Electronics — You know the situation: You’re cleaning out your closet and you find all manner of tangled cords with nary a matching device in sight! What on earth do you do with all of these defunct chargers and connector cables? Instead of simply tossing them into the trash, you should know that these, along with most other electronic objects, can indeed be recycled! Many municipalities, New York City included, will collect most electronics (even large televisions and computer monitors) after making a pick-up appointment. In fact, after 2015, New Yorkers will be required by law to recycle such objects. Be sure to check your local municipality’s website to see if they have a similar program. On the off chance that they do not, fear not! There are many stores that offer electronics recycling free of charge! Office Depot, for instance, will accept any electronics that fit within their recycling boxes. If you’re an Apple-phile, you can rest assured knowing that all of your Apple products can be dropped off or mailed to any Apple store for recycling— they’ll even give you an Apple gift card in return! Best Buy will also take your electronics off your hands, even if you didn’t purchase them there! Perfect for those obsolete cellphones, chargers, CD players, etc!

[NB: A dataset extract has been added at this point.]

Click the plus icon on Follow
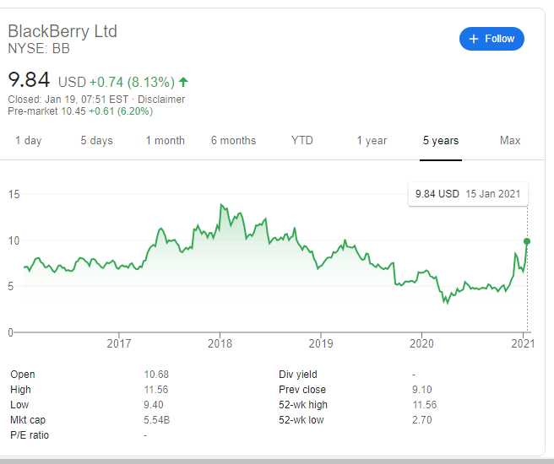 point(474,39)
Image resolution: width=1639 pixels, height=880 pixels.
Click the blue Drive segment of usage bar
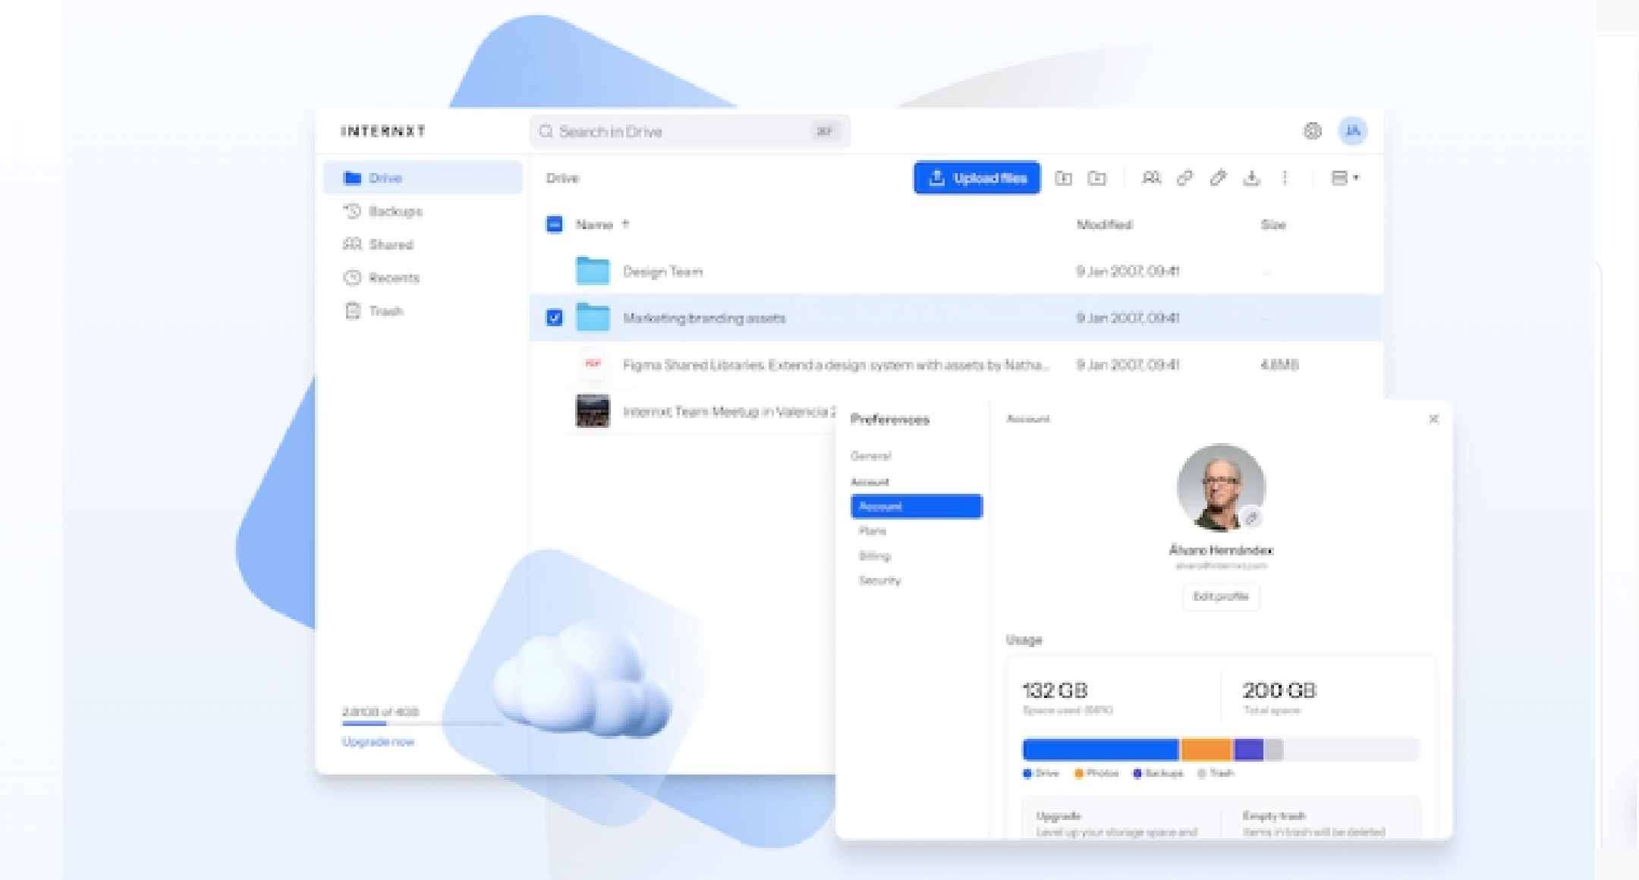click(1100, 750)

Clothing and Shoes — If you’ve simply outgrown or gotten tired of your clothes and shoes, the logical thing to do is donate them to a thrift store. What, though, do you do with fashions and footwear that have become too worn out to be useful? It turns out that you can still drop them off to those very same places. Both the Goodwill and Salvation Army have programs that will accept unusable clothing and textiles and recycle them into things like mattress filling and carpet underlay. If you have worn out denim, the company Cotton From Blue To Green, will take it off your hands and turn it into insulation. If you have old sneakers that can’t be repaired, Nike offers a program that turns old sneakers into track flooring.
Packaging Supplies — If you work in a busy office, it’s likely that you receive a lot of packages and, subsequently, scores of mismatched packaging supplies. Common sense tells you that simply throwing out styrofoam packing peanuts, cardboard boxes, and bubble wrap is a bad thing, so what to do with those pesky things? As it turns out, you can recycle these items at the same place you picked them up from! Participating UPS Stores will accept your used packaging supplies. You can also check out The Plastic Used Fill Council for more local drop-off sites.

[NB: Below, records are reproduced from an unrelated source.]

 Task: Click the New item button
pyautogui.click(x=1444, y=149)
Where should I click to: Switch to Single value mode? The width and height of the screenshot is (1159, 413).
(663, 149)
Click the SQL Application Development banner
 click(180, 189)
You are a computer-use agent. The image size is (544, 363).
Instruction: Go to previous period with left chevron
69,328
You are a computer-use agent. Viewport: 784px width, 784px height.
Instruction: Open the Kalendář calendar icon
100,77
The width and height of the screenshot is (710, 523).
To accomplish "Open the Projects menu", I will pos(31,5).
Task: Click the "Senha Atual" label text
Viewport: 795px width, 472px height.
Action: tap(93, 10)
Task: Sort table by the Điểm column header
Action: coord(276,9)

Food — That’s right, you can even recycle food. Some municipalities (like Seattle, Portland, and San Francisco) already have curbside recycling programs in place that will collect your compostable food scraps. If your city is still waiting for such programs, however, you might be able to donate your food scraps elsewhere! Many local farmer’s markets, for instance, have drop-off centers for compostable food and household waste. Make sure to check with your local market first!
Everything Else — Whether it’s used house paint, an unfixable air conditioner, car tires, or old furniture, chances are that you can, in fact, recycle it! Although most municipalities will not accept such items through their regular curbside pickup, many have regional drop-off centers that will accept just about any sort of household waste for recycling. Check your local municipality’s website for information about local drop-off centers and what kinds of objects can be recycled. You’ll probably be surprised at just how much can actually be saved from the garbage dump!